Task description:
Lay out the listing as a Markdown table with the columns Row and Line, starting at the first line and ending at the line containing "This screenshot has". Number each row and leave out blank lines.

Recorded data:
══════

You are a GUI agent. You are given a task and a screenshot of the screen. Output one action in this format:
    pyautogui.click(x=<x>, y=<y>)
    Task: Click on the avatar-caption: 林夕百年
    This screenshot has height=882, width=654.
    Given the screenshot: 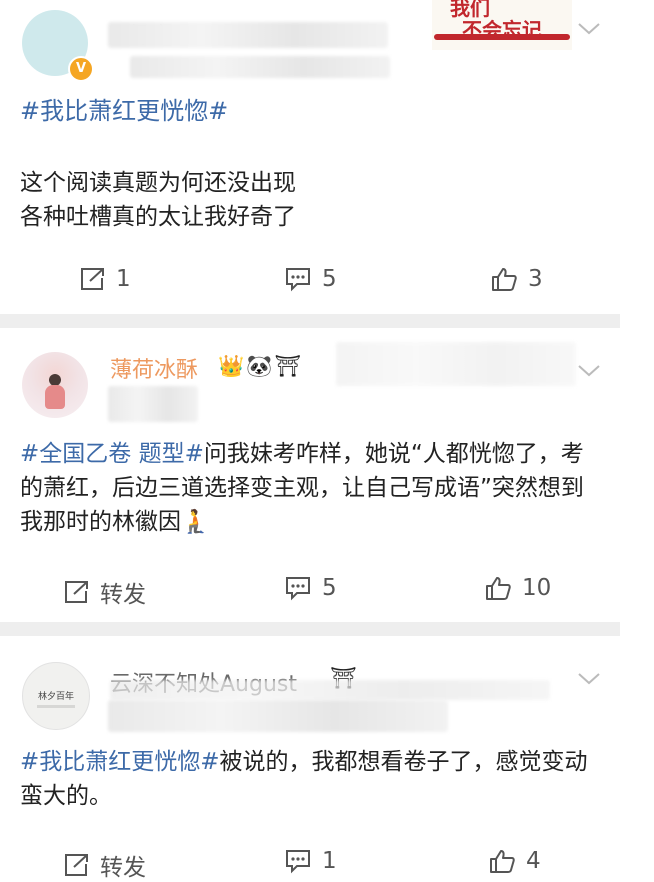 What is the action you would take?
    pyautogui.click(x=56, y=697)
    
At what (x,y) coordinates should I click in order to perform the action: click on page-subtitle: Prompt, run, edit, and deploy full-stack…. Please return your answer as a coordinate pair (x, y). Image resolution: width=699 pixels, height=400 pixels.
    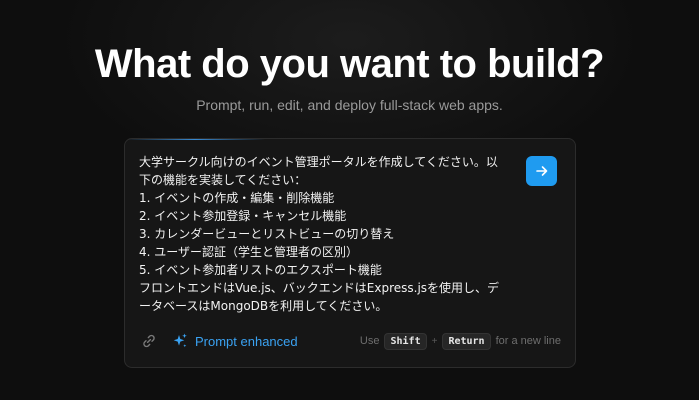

══════

Answer to this exercise:
| Row | Line |
|---|---|
| 1 | You are a GUI agent. You are given a task and a screenshot of the screen. Output one action in this format: |
| 2 |     pyautogui.click(x=<x>, y=<y>) |
| 3 |     Task: Click on the avatar-caption: 林夕百年 |
| 4 |     This screenshot has height=882, width=654. |